Ya les avisamos el año pasado y supongo que como buenos y sumisos lectores que son, nos harían caso y ya suena en su vida el Wincing the night away de The Shins. Si no lo hacen todavía deben saber que ya hay cerca de 200.000 seres humanos que con su disco en la mano cantan felices las últimas genialidades del señor Mercer y compañía. Deben saber que en el mundillo indie ningún disco había llegado a meterse en el top 50 de Billboard en su primera semana; no, ni siquiera Death cab for cutie…

Uno es un poco fanboy de Subpop, de The Shins, del indie americano en general, así que no me queda otro remedio que insistir, corregirles, llevarles por la senda correcta; gracias, de nada. Uno está cansado ya de lo repetitivo del indie británico y por extensión del europeo; de los cuatro movimientos de la mayoría de sus grupos, de lo mismo de siempre. América, oh América, allí sí, allí sí se hace buena música últimamente. Para mi gusto, ellos han entendido mejor hacia dónde vamos, que no nos paramos, y no dejan de publicar música que atropella sin piedad a la nuestra, ridiculizando a la mayoría del ruido europeo. Insisto, para mi gusto, no es necesario que se chinguen a mi madre o hagan barbaridades con mi orto en los comentarios. Así que ahora, con alegría y buen humor sigan leyendo mis impresiones sobre este disco pulsando aquí debajo…

Centrando el tiro y volviendo a lo que nos ocupa, en verdad es justo y necesario que escuchen lo último de The Shins, su tercero, Wincing the night away.
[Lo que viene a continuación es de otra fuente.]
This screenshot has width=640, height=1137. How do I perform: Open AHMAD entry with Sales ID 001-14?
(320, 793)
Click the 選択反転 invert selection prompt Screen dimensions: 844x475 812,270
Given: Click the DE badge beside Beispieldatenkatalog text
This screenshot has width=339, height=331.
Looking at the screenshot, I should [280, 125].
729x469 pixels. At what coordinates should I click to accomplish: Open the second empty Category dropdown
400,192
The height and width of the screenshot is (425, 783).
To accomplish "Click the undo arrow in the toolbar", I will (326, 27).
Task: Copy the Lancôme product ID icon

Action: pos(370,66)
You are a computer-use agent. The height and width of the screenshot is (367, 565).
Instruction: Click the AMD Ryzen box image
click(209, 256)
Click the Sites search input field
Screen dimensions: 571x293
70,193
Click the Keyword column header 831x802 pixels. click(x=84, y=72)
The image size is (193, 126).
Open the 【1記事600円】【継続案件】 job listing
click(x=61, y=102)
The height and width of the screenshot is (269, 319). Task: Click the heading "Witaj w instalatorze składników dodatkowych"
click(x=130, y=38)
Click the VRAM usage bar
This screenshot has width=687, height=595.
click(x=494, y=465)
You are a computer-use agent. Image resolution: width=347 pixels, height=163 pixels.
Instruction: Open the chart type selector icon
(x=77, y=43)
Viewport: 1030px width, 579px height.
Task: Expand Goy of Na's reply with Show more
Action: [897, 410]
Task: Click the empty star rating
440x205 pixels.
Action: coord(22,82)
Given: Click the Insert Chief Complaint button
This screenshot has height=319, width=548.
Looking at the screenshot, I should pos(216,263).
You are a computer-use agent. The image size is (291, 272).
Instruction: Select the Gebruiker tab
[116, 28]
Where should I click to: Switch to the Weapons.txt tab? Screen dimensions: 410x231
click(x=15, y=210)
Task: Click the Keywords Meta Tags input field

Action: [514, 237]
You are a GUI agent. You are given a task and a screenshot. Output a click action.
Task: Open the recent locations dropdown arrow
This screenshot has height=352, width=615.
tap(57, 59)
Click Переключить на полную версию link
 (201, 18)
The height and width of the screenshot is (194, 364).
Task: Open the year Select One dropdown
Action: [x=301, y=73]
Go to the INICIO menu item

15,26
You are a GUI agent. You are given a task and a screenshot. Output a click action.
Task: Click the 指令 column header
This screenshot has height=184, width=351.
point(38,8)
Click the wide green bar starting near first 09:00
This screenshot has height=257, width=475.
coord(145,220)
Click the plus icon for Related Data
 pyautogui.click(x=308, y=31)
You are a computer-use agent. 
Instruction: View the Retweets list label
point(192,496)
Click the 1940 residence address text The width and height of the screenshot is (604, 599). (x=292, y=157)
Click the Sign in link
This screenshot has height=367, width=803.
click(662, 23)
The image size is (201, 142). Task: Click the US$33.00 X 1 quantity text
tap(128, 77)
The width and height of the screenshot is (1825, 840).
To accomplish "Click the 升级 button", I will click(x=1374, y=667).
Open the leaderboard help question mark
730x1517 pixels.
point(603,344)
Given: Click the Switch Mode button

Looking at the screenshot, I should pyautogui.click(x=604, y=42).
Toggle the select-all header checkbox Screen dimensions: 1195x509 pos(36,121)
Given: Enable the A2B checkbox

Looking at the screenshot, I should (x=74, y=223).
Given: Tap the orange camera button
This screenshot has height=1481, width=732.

Si aún no les conocen les diré que hacen pop-rock de guitarras, suave y elegante, lleno de detalles. The Shins suenan a los 60 pero con una propuesta totalmente actualizada, bien maquillada. Birds, Monkees, Beach Boys, de ellos bebieron pero no se quedaron ahí, han seguido caminando. En sus canciones ni un momento sin pintar, todas completas, nada lineales. Siempre hay un cambio, siempre un instrumento cede su espacio a otro, a la voz de Mercer, sorprendiendo, cambiando la canción, despertándonos, obligándonos a seguir, impidiendo que se hagan repetitivas, forzándonos a escucharlas una y otra vez. Y si musicalmente son brillantes la lírica de Mercer aún lo es más, olvídense de estribillos pegadizos y frases hechas y prepárense para poesía de la más deliciosa; unas directas y claras, otras demasiado ambiguas, pero qué mejor que darle un significado a una canción, qué mejor que darle tu significado.